McConnell isn’t from sunny California like Sunshine, but the two definitely have some similarities. Head coach Nate McMillan spoke to the IndyStar about why the nickname fit him. 

“You want to play with him,” McMillan said to the IndyStar. “You want to be with him out there, whether it’s in practice or pick-up games because of the way he plays.”

McConnell, like Sunshine, can provide leadership and energy to help their team win a game. And who doesn’t want that on your team?

The Pacers acquired McConnell, along with Brogdon and shooting guard Jeremy Lamb, to replace veteran guards Darren Collison, Cory Joseph, Tyreke Evans and Wesley Matthews — all four of whom the Pacers did not re-sign after the 2018-19 season. Except it put them in a tough spot heading into the offseason, especially considering Oladipo’s injury.

The Pacers needed somebody to play shooting guard off the bench.

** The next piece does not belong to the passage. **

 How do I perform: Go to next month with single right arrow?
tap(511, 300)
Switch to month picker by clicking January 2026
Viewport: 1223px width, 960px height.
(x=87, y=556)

Introducing guard Aaron Holiday. Last year, Holiday rarely saw the floor as a rookie with veteran guards Collison, Joseph, Evans and Matthews.

McMillan opted to move Holiday to the two spot to come off the bench with McConnell running the offense. Holiday has started 18 times in place of either Brogdon or Lamb. He’s shown he has a ton of potential and could be a quality guard for years to come. 

With those good moments, though, he’s had some bad ones. But so do a lot of 23-year-old guards; the future is bright for the younger Holiday brother.

The older Holiday brother, Justin, has been huge for the Pacers. Justin, who is listed at 6 feet, 6 inches, has played both shooting guard and small forward throughout his career. With the adaption of small ball and the lack of another big man off the bench, Justin slid down to power forward. Even though that’s not Justin’s traditional position, he hasn’t missed a step. Justin can knock down the three and essentially guard every position besides center. 

Then you have Creighton graduate Doug McDermott who provides shooting from behind the arc. McDermott has been inconsistent throughout his career, no thanks to him being on five teams over the last three years. It seems as though he’s finally found a home in Bankers Life Fieldhouse. McDermott is averaging 14.9 points over the last eight games while shooting an efficient 51% from deep. 

All this being said, McMillan will have a dilemma to deal with heading into their game on Jan. 29 against the Bulls. He’ll have to decide who Oladipo will replace off the bench. Lamb will come off the bench and assume the backup shooting guard role.

I would be shocked to see McConnell bumped out of the rotation considering how well he has been performing. 

Instead, Aaron will unfortunately get the bump, simply because McDermott has been hot lately and Justin’s defense has been huge for them. Lamb adds more size at 6 feet, 5 inches compared to Aaron’s 6 feet. But because Aaron’s played so well this season, I wouldn’t be surprised if McMillan found eight to 10 minutes for him to play.

It’ll be interesting to see how Oladipo will fit in with the team. A backcourt of Brogdon and Oladipo will be hard to compete against on either side of the court.  

Compared to last season, the Pacers are ideally the same at its core, but there are a lot of new pieces for Oladipo to get used to playing with. 

If the Pacers intergrate Oladipo into the already successful team they are, they will be a problem for the rest of the Eastern Conference when the playoffs roll around in the spring.